**Problem to work on**
The material below contains a line with "Task: Select the basketball shoes checkbox" and a line with "Screen dimensions: 987x495". Copy exactly those two lines and all lines between them.
[Data for this task Boundary: Start]
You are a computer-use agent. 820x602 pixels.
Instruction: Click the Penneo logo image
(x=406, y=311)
[Data for this task Boundary: End]
[Data for this task Boundary: Start]
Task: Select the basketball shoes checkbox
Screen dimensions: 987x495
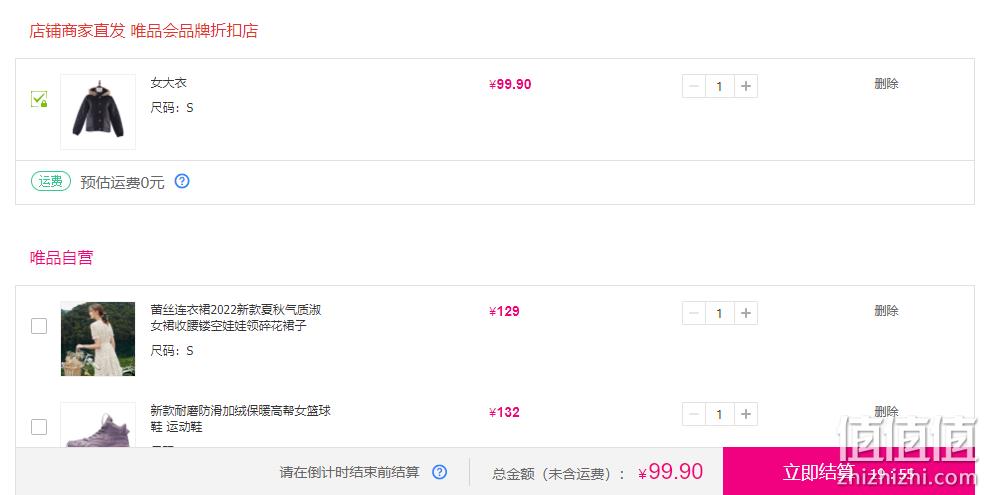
[Data for this task Boundary: End]
**Response to the exercise**
Task: Select the basketball shoes checkbox
Screen dimensions: 987x495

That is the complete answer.